Altere as linhas que vão da que contém "Click the Finder share icon" até o fim das entradas, inclusive, trocando "Finder" por "Safari" e mantendo todo o resto igual. Deixe as imagens fora da resposta.

───── Dados a processar ─────

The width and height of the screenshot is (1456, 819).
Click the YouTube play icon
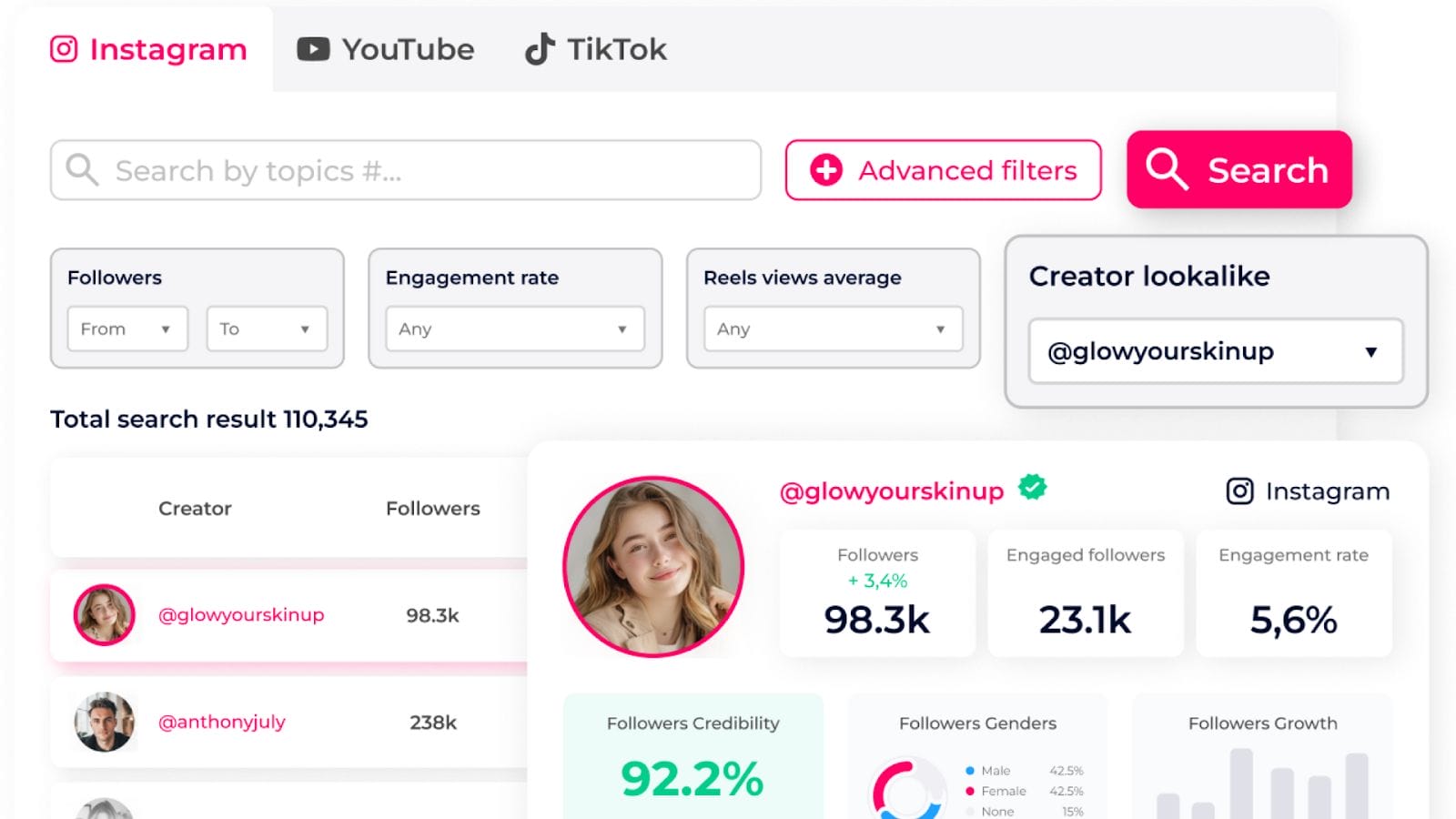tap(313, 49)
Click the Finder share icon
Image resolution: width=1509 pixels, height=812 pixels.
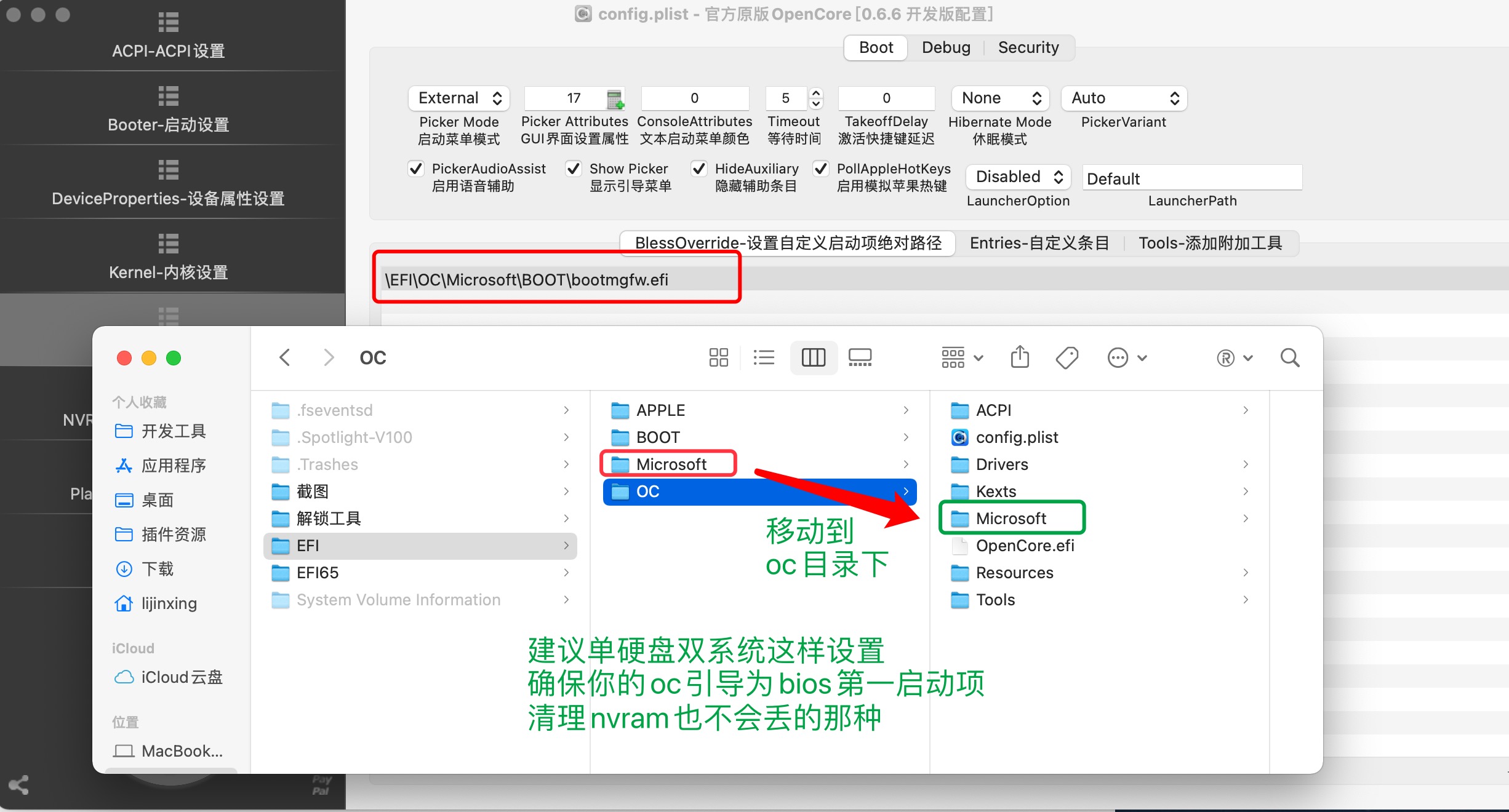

─────

## Resultado da tarefa
Click the Safari share icon
Image resolution: width=1509 pixels, height=812 pixels.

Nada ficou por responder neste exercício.